**TEXTO APRESENTADO:**

Após se consolidarem como um dos principais motores de crescimento das redes de farmácia nos últimos anos, essas canetas emagrecedoras passaram a ser vistas com mais cautela pelo mercado.

A preocupação decorre da intensificação da concorrência entre fabricantes após a queda da patente da semaglutida, que vem pressionando os preços, e do avanço do mercado informal, que tem desviado parte da demanda dos canais tradicionais. Entenda nesta reportagem do Seu Dinheiro.

A participação desses remédios nas vendas totais da Pague Menos caiu para 8,2% no segundo trimestre, uma redução de 0,8 p.p em relação ao trimestre anterior, a primeira queda sequencial desde que a classe ganhou relevância.

Segundo a companhia, esse movimento refletiu principalmente uma base de comparação mais forte após o lançamento da tirzepatida (princípio ativo por trás do Monjauro) no mercado brasileiro, em maio de 2025.

A desaceleração ocorre justamente em um momento em que investidores passaram a questionar se o aumento do volume de vendas será suficiente para compensar a queda dos preços dos medicamentos, intensificada pela chegada dos similares da semaglutida e pela maior competição no segmento.

Mas o CEO da Pague Menos vê exagero na preocupação

Na visão de Marques, há uma certa ansiedade injustificada por parte do mercado. Para ele, os investidores estão olhando para o desempenho do GLP-1 com um horizonte muito curto, sem considerar que a classe de medicamentos ainda está no início de seu ciclo de expansão no Brasil.

[Entradas de dados coletadas]
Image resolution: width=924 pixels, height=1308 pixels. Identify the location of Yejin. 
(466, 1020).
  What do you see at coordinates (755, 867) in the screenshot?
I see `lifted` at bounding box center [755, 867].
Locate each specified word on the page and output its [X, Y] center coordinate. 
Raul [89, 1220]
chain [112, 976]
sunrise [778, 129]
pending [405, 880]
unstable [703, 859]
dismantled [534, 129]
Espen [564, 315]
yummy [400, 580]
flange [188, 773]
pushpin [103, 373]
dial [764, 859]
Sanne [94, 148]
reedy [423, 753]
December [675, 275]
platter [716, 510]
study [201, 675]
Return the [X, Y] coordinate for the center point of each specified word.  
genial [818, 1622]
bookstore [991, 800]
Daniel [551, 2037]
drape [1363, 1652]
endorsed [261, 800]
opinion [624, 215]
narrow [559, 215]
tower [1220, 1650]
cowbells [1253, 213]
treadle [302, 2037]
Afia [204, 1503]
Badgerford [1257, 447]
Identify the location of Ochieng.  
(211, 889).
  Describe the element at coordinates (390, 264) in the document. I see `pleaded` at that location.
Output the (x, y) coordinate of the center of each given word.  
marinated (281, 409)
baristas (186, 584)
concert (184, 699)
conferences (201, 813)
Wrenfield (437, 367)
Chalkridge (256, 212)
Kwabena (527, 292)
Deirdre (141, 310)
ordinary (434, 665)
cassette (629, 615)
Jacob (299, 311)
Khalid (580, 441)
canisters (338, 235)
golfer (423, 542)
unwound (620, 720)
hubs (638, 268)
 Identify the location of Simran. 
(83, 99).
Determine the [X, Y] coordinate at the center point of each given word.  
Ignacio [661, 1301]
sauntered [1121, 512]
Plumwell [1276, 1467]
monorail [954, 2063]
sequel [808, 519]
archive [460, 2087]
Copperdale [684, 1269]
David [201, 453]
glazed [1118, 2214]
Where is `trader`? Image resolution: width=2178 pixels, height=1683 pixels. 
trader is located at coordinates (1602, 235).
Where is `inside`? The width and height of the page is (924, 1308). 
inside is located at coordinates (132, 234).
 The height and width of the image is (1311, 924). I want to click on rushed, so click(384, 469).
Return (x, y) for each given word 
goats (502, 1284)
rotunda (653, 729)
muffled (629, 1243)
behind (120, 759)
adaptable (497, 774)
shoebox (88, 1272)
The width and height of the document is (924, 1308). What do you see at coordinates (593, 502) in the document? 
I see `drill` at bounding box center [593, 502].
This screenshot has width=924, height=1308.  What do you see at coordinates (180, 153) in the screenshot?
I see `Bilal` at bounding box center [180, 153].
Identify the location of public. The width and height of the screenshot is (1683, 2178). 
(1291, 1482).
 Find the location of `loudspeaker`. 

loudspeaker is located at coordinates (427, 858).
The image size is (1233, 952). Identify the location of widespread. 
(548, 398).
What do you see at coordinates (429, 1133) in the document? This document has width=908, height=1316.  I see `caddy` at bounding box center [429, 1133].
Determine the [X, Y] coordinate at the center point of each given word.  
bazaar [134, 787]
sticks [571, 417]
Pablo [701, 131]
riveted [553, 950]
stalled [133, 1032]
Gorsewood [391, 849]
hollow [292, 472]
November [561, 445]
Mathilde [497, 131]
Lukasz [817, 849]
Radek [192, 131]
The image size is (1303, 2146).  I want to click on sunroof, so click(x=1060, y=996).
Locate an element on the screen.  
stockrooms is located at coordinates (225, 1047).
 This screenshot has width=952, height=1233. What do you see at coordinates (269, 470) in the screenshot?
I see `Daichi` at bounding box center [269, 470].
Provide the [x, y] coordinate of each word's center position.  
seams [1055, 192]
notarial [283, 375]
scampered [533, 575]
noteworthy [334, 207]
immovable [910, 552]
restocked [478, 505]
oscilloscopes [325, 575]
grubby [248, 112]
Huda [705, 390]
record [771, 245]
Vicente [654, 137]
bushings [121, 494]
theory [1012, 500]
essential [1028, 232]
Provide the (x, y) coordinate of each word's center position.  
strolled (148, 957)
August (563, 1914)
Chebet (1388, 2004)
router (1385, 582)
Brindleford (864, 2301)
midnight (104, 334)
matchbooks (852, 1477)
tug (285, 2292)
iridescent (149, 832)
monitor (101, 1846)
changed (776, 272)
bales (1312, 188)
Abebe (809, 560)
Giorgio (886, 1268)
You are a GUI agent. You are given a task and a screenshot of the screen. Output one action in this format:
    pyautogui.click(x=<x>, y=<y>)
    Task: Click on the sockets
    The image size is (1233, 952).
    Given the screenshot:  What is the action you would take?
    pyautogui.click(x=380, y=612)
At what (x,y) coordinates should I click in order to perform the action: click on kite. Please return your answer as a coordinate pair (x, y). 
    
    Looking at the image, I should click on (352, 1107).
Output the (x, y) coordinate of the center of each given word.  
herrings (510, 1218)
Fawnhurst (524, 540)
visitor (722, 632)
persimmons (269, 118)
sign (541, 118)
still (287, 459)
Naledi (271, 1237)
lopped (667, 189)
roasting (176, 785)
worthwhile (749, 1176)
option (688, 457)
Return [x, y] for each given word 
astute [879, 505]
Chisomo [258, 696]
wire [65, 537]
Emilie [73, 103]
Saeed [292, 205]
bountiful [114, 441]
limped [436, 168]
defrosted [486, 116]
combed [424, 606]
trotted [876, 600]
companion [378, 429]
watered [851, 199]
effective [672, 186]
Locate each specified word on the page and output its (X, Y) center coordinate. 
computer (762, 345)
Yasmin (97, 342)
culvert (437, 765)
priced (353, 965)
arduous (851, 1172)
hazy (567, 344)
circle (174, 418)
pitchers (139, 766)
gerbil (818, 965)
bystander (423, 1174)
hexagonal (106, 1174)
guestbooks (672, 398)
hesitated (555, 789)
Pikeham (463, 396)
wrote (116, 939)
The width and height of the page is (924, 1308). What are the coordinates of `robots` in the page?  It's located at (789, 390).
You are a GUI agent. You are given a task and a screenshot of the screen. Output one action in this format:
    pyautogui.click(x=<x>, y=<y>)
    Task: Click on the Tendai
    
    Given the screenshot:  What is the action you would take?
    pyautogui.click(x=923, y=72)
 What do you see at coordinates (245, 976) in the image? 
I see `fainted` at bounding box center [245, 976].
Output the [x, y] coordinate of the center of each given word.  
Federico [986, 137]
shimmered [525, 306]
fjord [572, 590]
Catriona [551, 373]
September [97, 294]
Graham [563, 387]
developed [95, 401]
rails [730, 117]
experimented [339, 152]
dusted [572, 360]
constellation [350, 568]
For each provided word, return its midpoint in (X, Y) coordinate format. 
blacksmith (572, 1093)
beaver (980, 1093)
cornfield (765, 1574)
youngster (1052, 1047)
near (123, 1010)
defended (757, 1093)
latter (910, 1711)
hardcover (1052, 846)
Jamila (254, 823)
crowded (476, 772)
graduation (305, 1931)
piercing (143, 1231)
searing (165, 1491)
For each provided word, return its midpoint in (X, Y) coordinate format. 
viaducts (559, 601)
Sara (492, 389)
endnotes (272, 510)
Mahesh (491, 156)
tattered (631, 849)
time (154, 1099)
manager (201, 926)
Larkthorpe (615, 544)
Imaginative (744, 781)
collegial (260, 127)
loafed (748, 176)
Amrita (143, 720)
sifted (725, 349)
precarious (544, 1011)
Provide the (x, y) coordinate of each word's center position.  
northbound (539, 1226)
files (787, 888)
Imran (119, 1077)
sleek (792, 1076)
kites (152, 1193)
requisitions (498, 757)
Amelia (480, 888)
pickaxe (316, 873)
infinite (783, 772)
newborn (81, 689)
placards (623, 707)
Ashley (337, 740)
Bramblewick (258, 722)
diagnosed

**TAREFAS A REALIZAR:**
1) Devolva, sem nenhuma alteração, o trecho do texto sobre as canetas emagrecedoras que vai de "Após se consolidarem" até "cautela pelo mercado.", inclusive.
2) De acordo com o texto sobre as canetas emagrecedoras, para quanto caiu a participação desses remédios nas vendas totais da Pague Menos no segundo trimestre?

**RESPOSTAS POR TAREFA:**
1)
Após se consolidarem como um dos principais motores de crescimento das redes de farmácia nos últimos anos, essas canetas emagrecedoras passaram a ser vistas com mais cautela pelo mercado.

2) Caiu para 8,2%.